High-performance cell atlas workflow driven by manifold fitting
February 26, 2026Researchers from the National University of Singapore (NUS) have developed CellScope, a high-performance single-cell analysis framework that uses manifold fitting to analyse single-cell RNA sequencing (scRNA-seq) data. This framework helps build detailed “cell atlases” that map different cell types and show how they further group into finer subtypes.
As single-cell atlases grow in size and complexity, many existing tools struggle to separate meaningful biological signals from noise and fail to capture the dynamic and hierarchical nature of cellular organisation. They often rely on single-level gene markers and limited clustering resolution, making it difficult to explore how broad cell types branch into specialised subpopulations.
The research team led by Associate Professor YAO Zhigang from the NUS Department of Statistics and Data Science developed CellScope, a framework for constructing high-resolution “cell atlases” at multiple clustering levels. CellScope is based on the idea that, although each cell is measured across thousands of genes, the meaningful biological difference between cells can often be described in a lower dimensional structure (a “manifold”). However, these measurements are affected by two major sources of noise: housekeeping genes that are active in almost all cells and do not help distinguish cell types, and technical noise from the sequencing process. Using a two-stage approach, CellScope first performs gene selection to distinguish the signal from housekeeping-driven variation, then denoises cell representations to improve separation of closely related populations. This work was carried out in collaboration with Professor Jessica LI from the Fred Hutchinson Cancer Center at University of Washington.
The research breakthrough was published in the journal Nature Communications.
The framework integrates several key components in one workflow. This includes adaptive gene selection, denoising based on manifold structure, hierarchical clustering across multiple resolutions, and a tree-style visualisation that shows how clusters relate to each other. It also introduces a dynamic “molecular identity” system that tracks how the importance of genes can change at different clustering levels, rather than labelling genes as simply “marker” or “not marker”.
CellScope was evaluated on 36 single-cell datasets from human and murine model tissues. When compared with widely used tools, CellScope more often produced results that matched known cell labels, and it did so without requiring extensive manual fine-tuning. Beyond these performance tests, CellScope also helped researchers uncover new biological insights. For example, it identified immune cell changes in COVID-19 patient blood samples that became more pronounced with increasing disease severity.
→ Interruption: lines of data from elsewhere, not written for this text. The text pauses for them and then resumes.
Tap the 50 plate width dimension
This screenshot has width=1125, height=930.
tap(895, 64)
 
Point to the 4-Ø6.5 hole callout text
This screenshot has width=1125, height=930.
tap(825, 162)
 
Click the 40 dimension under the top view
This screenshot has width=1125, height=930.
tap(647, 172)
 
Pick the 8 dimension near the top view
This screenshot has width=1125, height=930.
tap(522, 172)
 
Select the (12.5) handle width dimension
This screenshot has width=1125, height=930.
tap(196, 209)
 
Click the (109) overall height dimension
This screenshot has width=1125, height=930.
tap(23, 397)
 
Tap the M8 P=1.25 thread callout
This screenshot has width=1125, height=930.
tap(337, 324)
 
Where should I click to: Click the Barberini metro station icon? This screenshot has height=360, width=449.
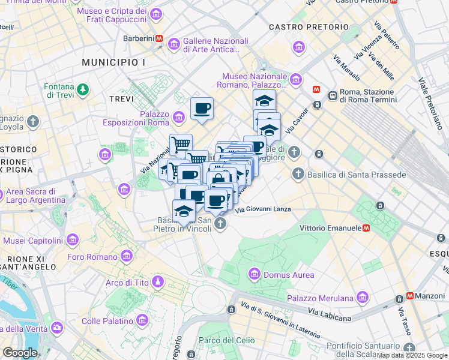[x=159, y=38]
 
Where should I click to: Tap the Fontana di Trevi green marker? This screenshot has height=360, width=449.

Figure shows an overview of the CellScope workflow. CellScope first selects informative genes and reduces noise using a two-step manifold fitting process, then builds a cell-to-cell similarity graph to cluster cells into a hierarchy of cell types and subtypes. It outputs a uniform manifold approximation and projection (UMAP) map of the cells and a tree-style view showing how clusters split, along with genes grouped as housekeeping, moderately cell-type-related, or strongly cell-type-related.
Prof Yao said, “CellScope represents more than an incremental technical improvement. Rather, it is a fundamentally new framework built upon the theoretical foundation of manifold fitting.”
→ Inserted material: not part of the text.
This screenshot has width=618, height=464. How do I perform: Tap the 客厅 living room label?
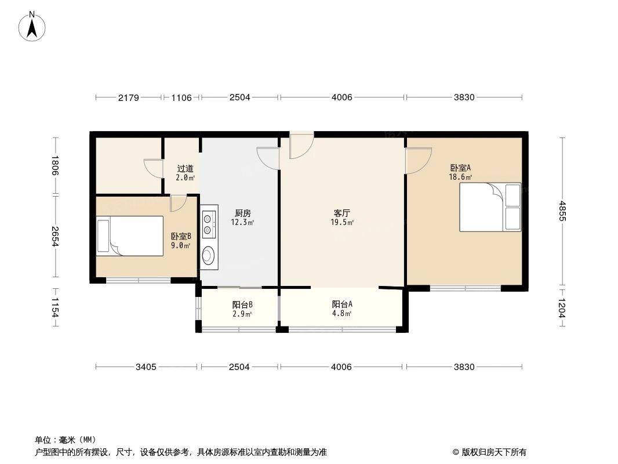(x=342, y=213)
“By bringing rigorous geometric ideas into single-cell analysis, CellScope introduces an innovative way to estimate the intrinsic low-dimensional structure underlying complex biological data. At the same time, it enables the framework to achieve high accuracy, computational efficiency and strong interpretability without extensive manual adjustment,” added Prof Yao.
Moving forward, the team plans to continue developing and maintaining CellScope, including expanding its compatibility with emerging data types such as spatial transcriptomics and multimodal omics, and enabling systematic reanalysis of large public datasets to uncover additional cellular subtypes and disease-associated signals.
Reference
Li B; Lin R; Ni T; Yan G; Burns M; Li JJ*; Yao Z*, “CellScope: high-performance cell atlas workflow with tree-structured representation” Nature Communications DOI: 10.1038/s41467-025-67890-3 Published: 2025.